Si le voile ne lui a posé aucune difficulté, c’est l’environnement et le caractère de Souhila qu’elle craignait, avec la peur de ne pas réussir à être crédible. “Déjà, j’avais peur de ne pas être crédible d’être maman de deux adolescentes. Je fais un personnage plus âgé que moi, qui a plus de 40 ans.” Une problématique qui s’est posée du côté de la réalisatrice Nawell Madani et de la directrice de casting. Car au-delà de cette différence, Kahina fait beaucoup plus jeune que son âge. Mais par son professionnalisme et la magie des costumes, la comédienne ne peut pas être plus crédible dans ce rôle de mère qui flique en permanence ses filles, de la peur qui leur arrive quelque chose. Une authenticité qu’elle a travaillée d’arrache pieds pour s’imprégner de cette autorité parentale qu’elle n’a pas. “Quand tu es une maman et que tous les jours tu dis à ta fille arrête de faire ça sur un certain ton, ça devient ta nature, ça fait partie de ton quotidien. Donc en tournage tu le sors et ça passe. Pour ma part, quand je devais m’énerver, on avait parfois l’impression que j’étais une copine.” La comédienne a su trouver cette force de “maman”, tout en gardant sa propre fragilité, pour une interprétation d’une grande justesse où le spectateur ne peut être qu’happé par l’histoire de ces femmes.

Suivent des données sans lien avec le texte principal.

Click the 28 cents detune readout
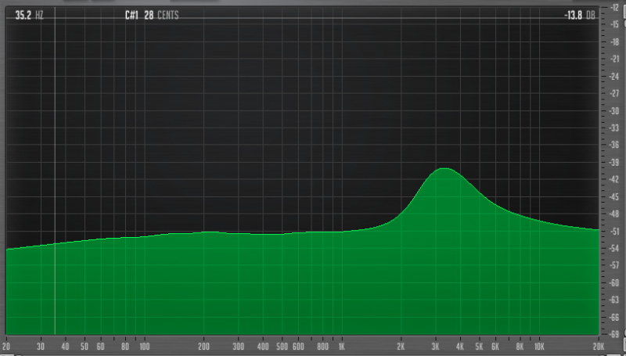Screen dimensions: 626x356 (x=159, y=14)
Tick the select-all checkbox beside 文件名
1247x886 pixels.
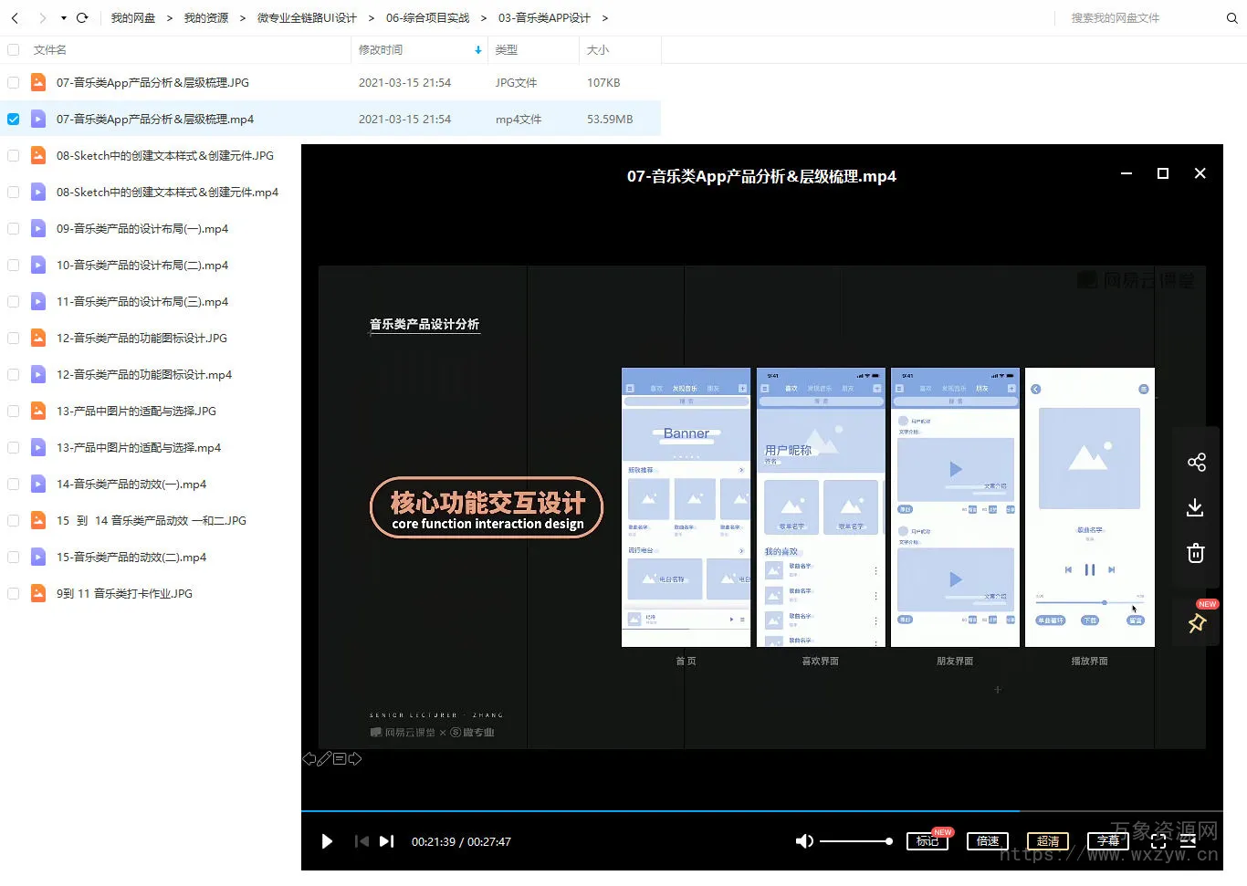[x=14, y=50]
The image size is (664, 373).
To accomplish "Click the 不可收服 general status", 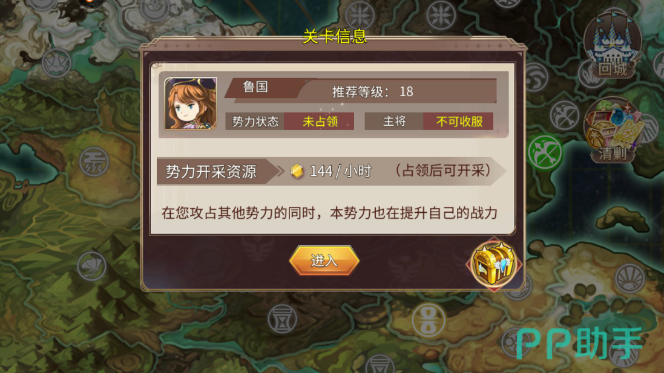I will [459, 122].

Une série aux nouveaux visages qui fait du bien

En quelques jours seulement, la série “Jusqu’ici tout va bien” a réussi à se hisser dans le top 10 de Netflix et à faire beaucoup parler d’elle. Pourtant, pour ses têtes d’affiche, si ce n’est Paola Locatelli (connue sur les réseaux sociaux), Nawell Madani a pris le partie prix de ne prendre aucun grand nom du cinéma ou de la télévision française.  Une prise de risque réussi, permettant aux spectateurs d’être face à d’autres talents dont on a moins l’habitude de voir à l’écran.

Un risque que Kahina qui se considère comme “non identifiée et quelqu’un de pas connu” – oui, elle est une femme d’une grande humilité – a tenu à saluer : “C’était une grande responsabilité pour Nawell de prendre pour un personnage qui porte la série tout autant quelle une femme sur un coup de cœur sur un casting, même deux femmes, avec Carima Amarouche qui est extraordinaire. Et prendre ce risque-là, c’est montrer que l’on peut faire bouger les choses. Aujourd’hui je trouve que c’est magnifique et j’en suis très reconnaissante“, dit-elle avec beaucoup d’admiration.

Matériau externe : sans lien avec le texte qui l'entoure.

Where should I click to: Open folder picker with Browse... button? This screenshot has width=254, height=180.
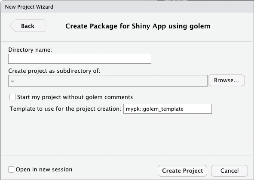tap(226, 81)
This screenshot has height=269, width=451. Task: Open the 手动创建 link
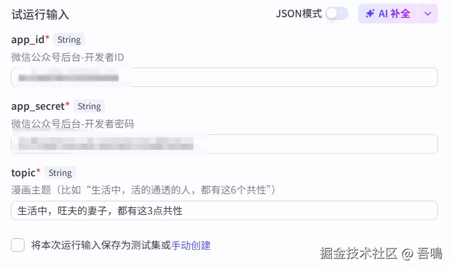point(191,245)
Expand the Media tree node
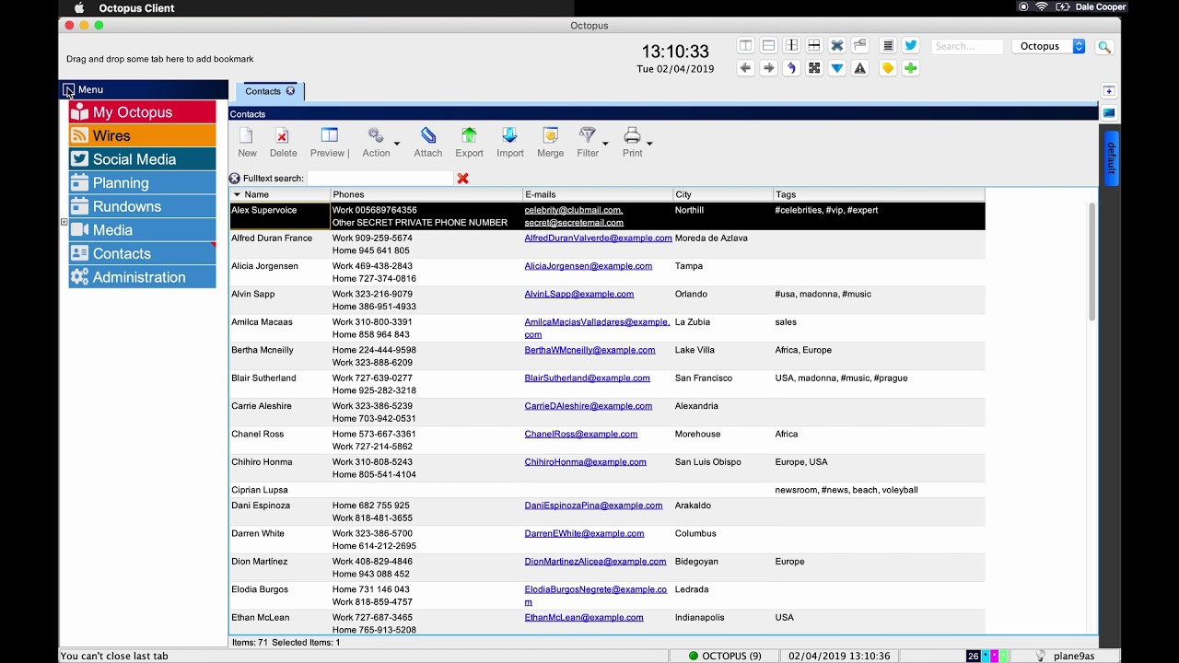 (x=64, y=222)
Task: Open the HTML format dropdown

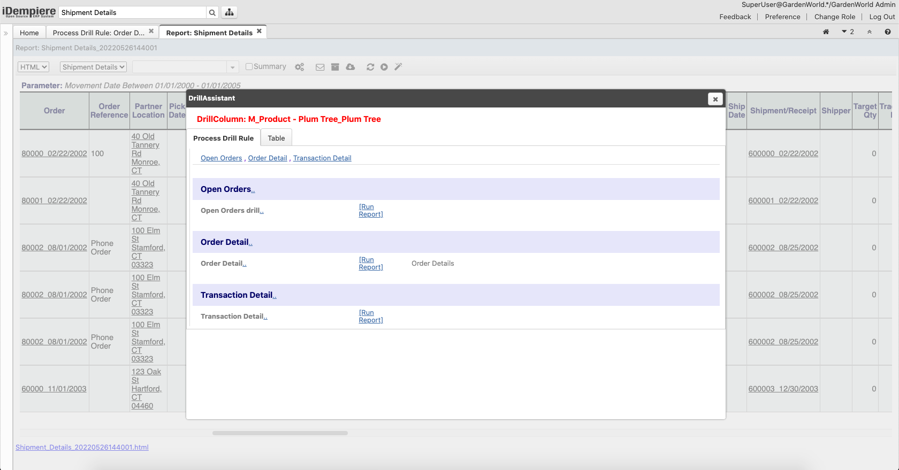Action: pyautogui.click(x=33, y=67)
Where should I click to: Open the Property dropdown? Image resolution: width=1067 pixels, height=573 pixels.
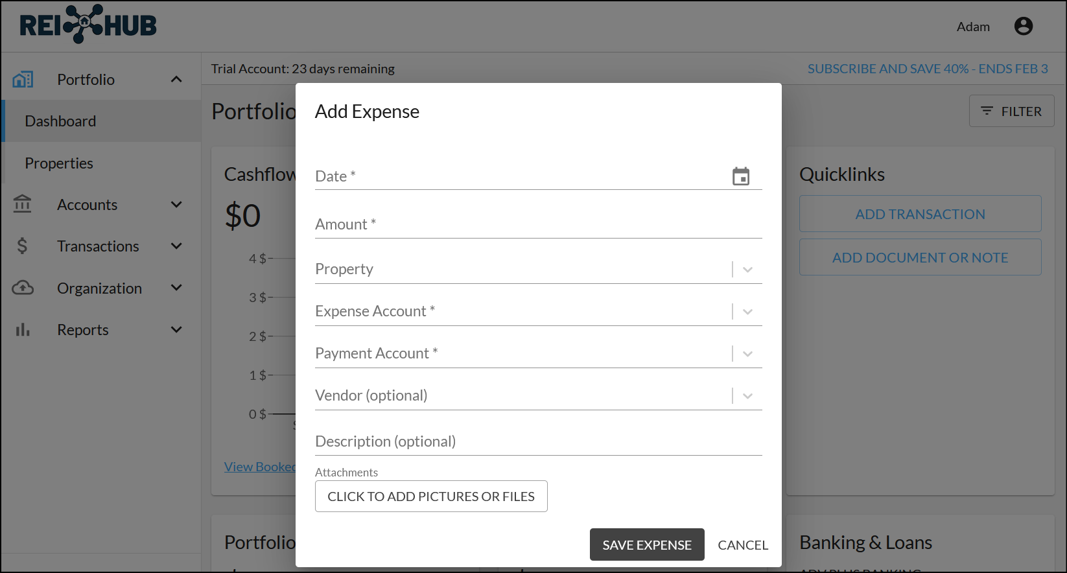[747, 270]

“Jusqu’ici tout va bien” met certes en avant une famille magrébine, mais avant tout, Nawell Madani raconte l’histoire de trois femmes ou même de quatre auxquelles chacune d’entre nous peut s’identifier : celle malheureuse dans son couple qui cherche à être désirée, celle qui ne vit que pour ses enfants, celle qui cherche la reconnaissance et à atteindre ses rêves dans sa vie professionnelle et puis l’adolescente qui cherche encore sa place dans ce monde, pour affirmer sa personnalité en découvrant les prémices de l’amour. Alors si vous n’avez toujours pas vu cette série, je vous conseille fortement de la rattraper lors de vos vacances d’été.

Quant à Kahina, n’oubliez pas son visage. Elle est un petit rayon de soleil qui n’a cessé de sourire et de rire lors de notre rencontre, tout en émanant une douceur infinie. Une comédienne qui n’est pas seulement le nouveau visage du cinéma ou de la télévision française, mais une actrice qui tend à faire bouger les choses et briser l’existence de ces cases.